# To do
Write the material as a JSON list of strings, one string per line, starting at the line that contains "This screenshot has" and running through the end of the material, with blank lines left out. Omit the pictures.
•••••
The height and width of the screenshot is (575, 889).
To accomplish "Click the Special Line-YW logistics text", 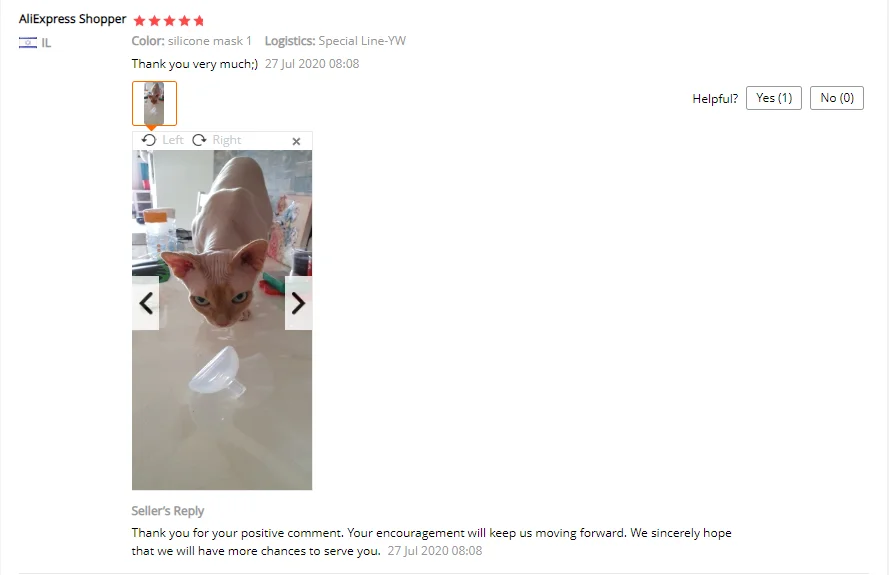I will (362, 41).
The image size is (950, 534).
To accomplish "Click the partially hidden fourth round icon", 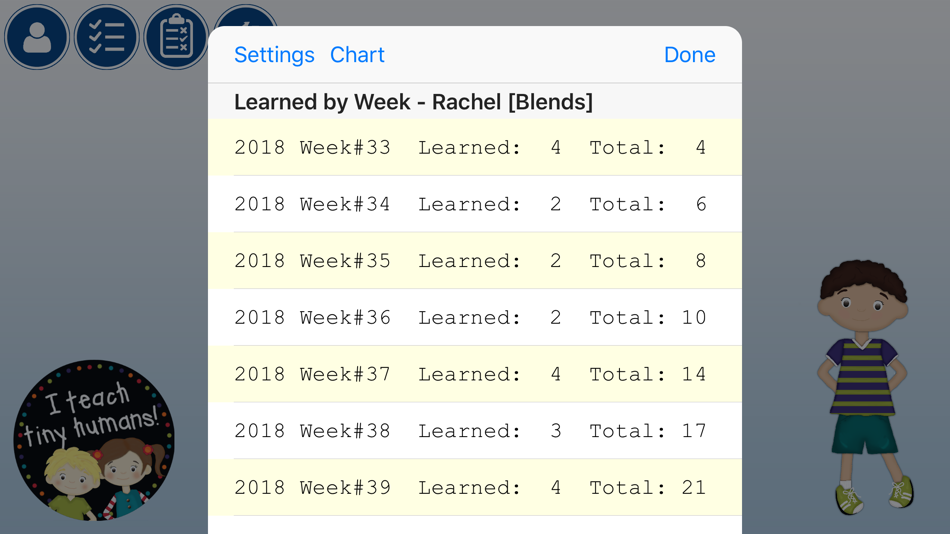I will pos(244,17).
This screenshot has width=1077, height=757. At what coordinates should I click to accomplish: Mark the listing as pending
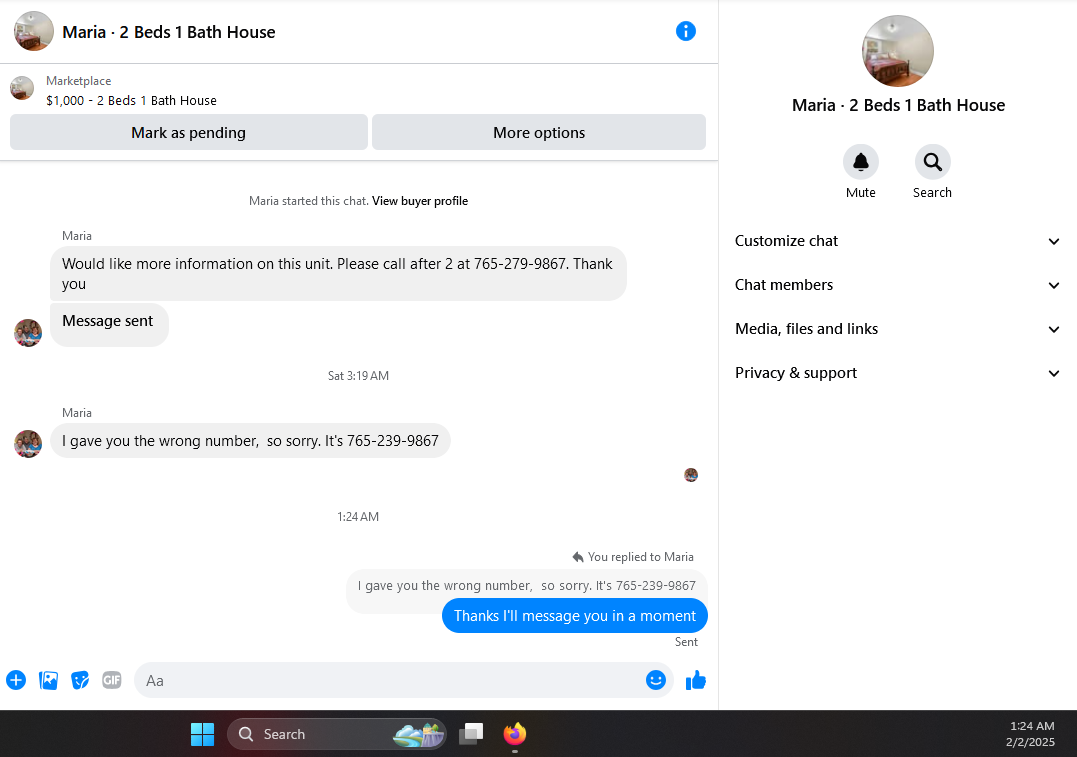tap(189, 133)

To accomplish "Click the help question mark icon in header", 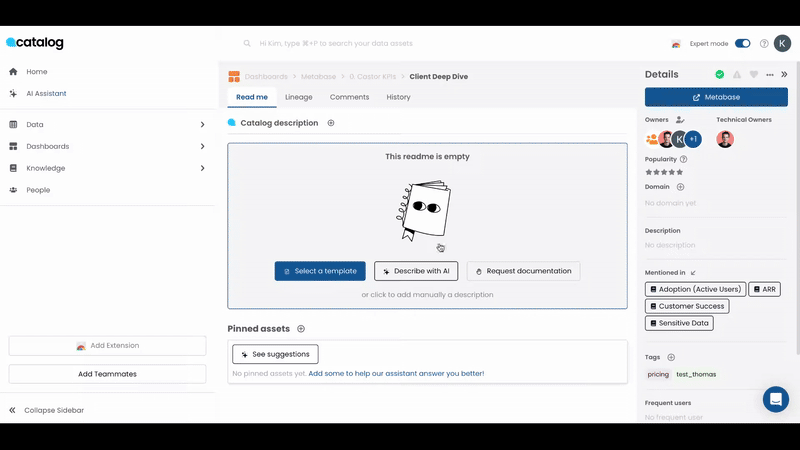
•••••
# Solution to the problem
[
  "This screenshot has width=1077, height=757. At what coordinates should I click to accomplish: Mark the listing as pending",
  "tap(189, 133)",
  "To accomplish \"Click the help question mark icon in header\", "
]